The Piaggio Beverly is an open motorcycle produced by the Italian vehicle manufacturer Piaggio.

Model history 
Introduced in 2001, the Piaggio Beverly has been produced in engine sizes ranging from 125 to 500 cc. Early models were powered by Piaggio's water-cooled L.E.A.D.E.R. engine. 

In 2005 models with 250 cm³ and 500 cm³ displacement were also presented and the engine range was subsequently expanded to 300 cm³, 350 cm³ and 400 cm³ displacement. 

From 2006 all models have electronic injection (i.e.), no more carburetor.

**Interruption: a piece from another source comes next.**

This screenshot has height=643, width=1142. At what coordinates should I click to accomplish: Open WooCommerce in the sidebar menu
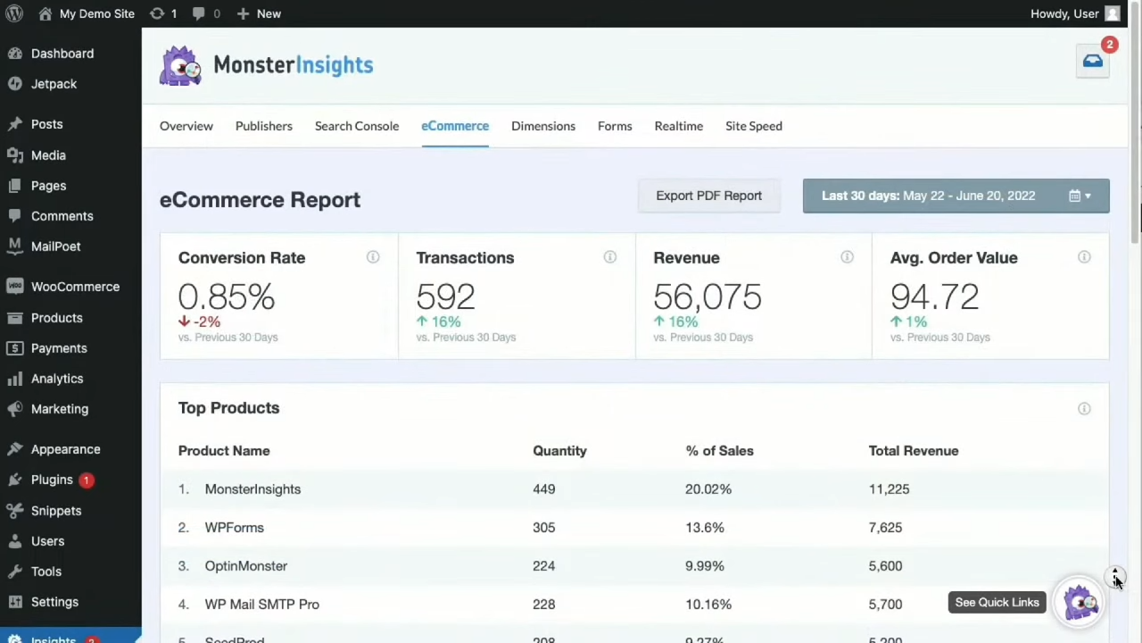point(75,287)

It comes in models Beverly and Beverly S. 

The body was redesigned for 2004 and again for 2009. The Beverly is now available as a Tourer or Cruiser. 

It also uses LED lighting and turn signals. The storage compartment underneath the seat holds two open helmets, and higher-powered models come standard with ABS.

Changing the master cylinder 
Since 2013, Piaggio has prescribed the change of the brakes master cylinder every 15,000 km on the Beverly 350. Due to the higher brake pressures in ABS brakes and the associated increased load on the installed cuffs, it is currently required in this system, these components regularly check, or replace, let, it is argued. The replacement of the master cylinder costs about 500 euros.

With the 2014 model year, the obligatory change of the master cylinder has been omitted.

New Beverly (2021–present) 
Twenty years on from its launch, the latest Piaggio Beverly arrives on the scene with plenty of upgrades, but still retains the same sporty no-nonsense attitude and elegant design.

Take a new Euro 5 compliant 300 or 400 cc HPE (High Performance Engine). Engine is single cylinder four-stroke, 4-valve, liquid-cooled with electronic injection delivers reduced noise and fuel consumption. 

The Piaggio claims that 300 cc HPE, has 23% more power and 16% extra torque over the previous model, and 400 cc HPE 17% more power and 30% extra torque than the previous 350 cc version, that delivers over 35 horsepower and is Euro 5 compliant.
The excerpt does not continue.